Im fortunate to have a little basic knowledge, having grown up on a dairy farm of a sort.
Im also very fortunate to have so many wonderful people around me who do know horses, and are so supportive of my endeavor!
As long as i can take him on a good, long ride in the back country, hopefully bowhunting too, and he does his part in helping grow carrots (he'd be in charge of manure production- i think he's the best man for the job), we'll be good.
Now, it just remains to be seen whether the owner rectifies their rectal-cranial inversion and comes to realize the situation theyre putting that poor horse through, the torture it endures with needing a shoeing in a bad way, only time will tell.


----------



## Country Woman (Dec 14, 2011)

Welcome to the forum 
nice to meet you 
have fun


----------



## azwantapaint (Feb 5, 2012)

Thank you maam!


----------



## Skyseternalangel (Jul 23, 2011)

Welcome to the horse forum and good on you for pursuing something you exhibit interest in!

Just a note... horses are beautiful but make sure you pick the right one! Just because a horse is a certain age, height, and colour/breed, doesn't mean it's a good fit for you. There are a lot of things to consider.. but you'll find that out by spending more time on the forum


----------



## azwantapaint (Feb 5, 2012)

Skyseternalangel said:


> Just a note... horses are beautiful but make sure you pick the right one! Just because a horse is a certain age, height, and colour/breed, doesn't mean it's a good fit for you. There are a lot of things to consider.. but you'll find that out by spending more time on the forum


I do spend a bit of time cruising the forums, absorbing the information, and discussing it with my girlfriend, as her depth of knowledge of horses is tremendous.
It creates some very good and stimulating conversation, and always a learning experience.
As for the opportunity on the Paint, i would never consider it if it were not for the fact that my girl, her friend, and her husband, all feel that he and i would make a great pair.
Being that i am 6'4" and 275#, i lean towards larger horses both for myself, but also in considering the horse's needs and abilities as well.
In my mind, it would be unfair to ask a 14 hand horse to carry my big self across the terrain here. I would be setting it up for failure, and that would harm our relationship in my eyes.

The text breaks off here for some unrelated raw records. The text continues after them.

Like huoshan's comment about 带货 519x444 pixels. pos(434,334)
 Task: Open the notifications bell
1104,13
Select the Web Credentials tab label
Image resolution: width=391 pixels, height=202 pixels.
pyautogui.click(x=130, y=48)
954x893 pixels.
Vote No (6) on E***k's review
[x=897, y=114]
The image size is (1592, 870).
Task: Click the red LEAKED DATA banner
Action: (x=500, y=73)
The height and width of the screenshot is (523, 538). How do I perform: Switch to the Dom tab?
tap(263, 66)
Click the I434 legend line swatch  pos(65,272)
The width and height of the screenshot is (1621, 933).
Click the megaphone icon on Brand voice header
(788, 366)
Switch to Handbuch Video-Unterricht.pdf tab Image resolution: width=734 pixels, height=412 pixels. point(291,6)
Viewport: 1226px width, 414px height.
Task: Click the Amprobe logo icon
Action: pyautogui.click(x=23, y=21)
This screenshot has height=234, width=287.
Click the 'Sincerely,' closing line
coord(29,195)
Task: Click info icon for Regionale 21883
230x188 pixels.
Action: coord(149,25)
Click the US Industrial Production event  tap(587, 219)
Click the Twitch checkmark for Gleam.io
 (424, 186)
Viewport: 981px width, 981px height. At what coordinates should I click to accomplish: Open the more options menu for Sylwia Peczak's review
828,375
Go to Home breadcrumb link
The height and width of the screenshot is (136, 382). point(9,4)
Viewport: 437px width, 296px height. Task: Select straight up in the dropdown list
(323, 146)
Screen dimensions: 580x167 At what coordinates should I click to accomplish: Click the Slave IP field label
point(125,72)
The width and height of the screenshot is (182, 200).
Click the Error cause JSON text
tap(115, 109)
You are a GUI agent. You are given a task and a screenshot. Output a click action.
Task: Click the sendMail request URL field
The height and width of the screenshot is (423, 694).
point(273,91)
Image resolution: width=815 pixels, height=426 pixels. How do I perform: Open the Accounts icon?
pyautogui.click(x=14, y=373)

I would be asking too much of my friend, and thats wrong and disrespectful.
He measures 16.5-17 hands, and with about 6 months of sound feeding and round pen/pasture work, we should be about ready for some mild trail rides, just in time for elk season.
Being that he's about 15, he has about another 10 strong years in him, maybe more, but for sake of discussion, we'll say 10.
Of course, i would lean towards a slightly younger horse, in the 8-10 range, simply from the standpoint of both of us reaching the tail end of our wooley days about the same time, growing old together.
But, i suspect that God has brought he and I together for a reason. 
I pray i am up to the task of serving such a wonderful creature, who asks for nothing but love and respect.
Havent received an answer on our offer on him yet, but will keep everyone posted on it.
Have a wonderful day!


----------



## csimkunas6 (Apr 18, 2010)

azwantapaint said:


> I do spend a bit of time cruising the forums, absorbing the information, and discussing it with my girlfriend, as her depth of knowledge of horses is tremendous.
> It creates some very good and stimulating conversation, and always a learning experience.
> As for the opportunity on the Paint, i would never consider it if it were not for the fact that my girl, her friend, and her husband, all feel that he and i would make a great pair.
> Being that i am 6'4" and 275#, i lean towards larger horses both for myself, but also in considering the horse's needs and abilities as well.
> ...




All in all, it comes down to what works for you, and what you want. If you, your gf, your friends, and what not think that you would be a good fit, than you might be. Here are the forums, you could be anyone, if you know what I mean. Back when I was horse shopping,  there were a lot of people telling me to get an older horse, which I really appreciated the suggestion, but I knew what I wanted, and therefore I bought a young horse, yes some days I wish I had bought an older, ready to ride horse, but 99.9% of the time, I am more than glad I bought him, and wouldnt take it back for the world!

I guess what Im trying to say it, people online dont know your ability, only people that have seen you work with horses, and know you know what your ability is, and if the people around you feel that you would be a good match, than your probably are!!

Good Luck!! Hope everything works out for you....would love to see pics if everything goes well


----------



## azwantapaint (Feb 5, 2012)

csimkunas6 said:


> I guess what Im trying to say it, people online dont know your ability, only people that have seen you work with horses, and know you know what your ability is, and if the people around you feel that you would be a good match, than your probably are!!
> 
> Good Luck!! Hope everything works out for you....would love to see pics if everything goes well


Yes, i appreciate all your thoughts, and especially your wisdom and experiences.
I am fortunate to have had opportunity to ride a couple of their horses for practical experience. However, the little barn humor that I LOVE to walk into being the greenhorn brings snickers and giggles from everyone....
A few examples....
The time i went to saddle the horse from the right side....
Or, the time i went out to the pasture to bring her in for saddling, and she snuck up behind me and scared the chocolate out of me....
How about the time we were walking around the pasture, letting me work on my "foot action steering" and i leaned a bit too far forward, and she pretty much launched into a full on run! A white knuckler for me!
In all, everything i have experienced has been amazing.
And, i have developed a couple of pocket ponies as my girl calls them, as they follow me around on that invisible leash like i have carrots and apples in my pockets.
Think they like me?


----------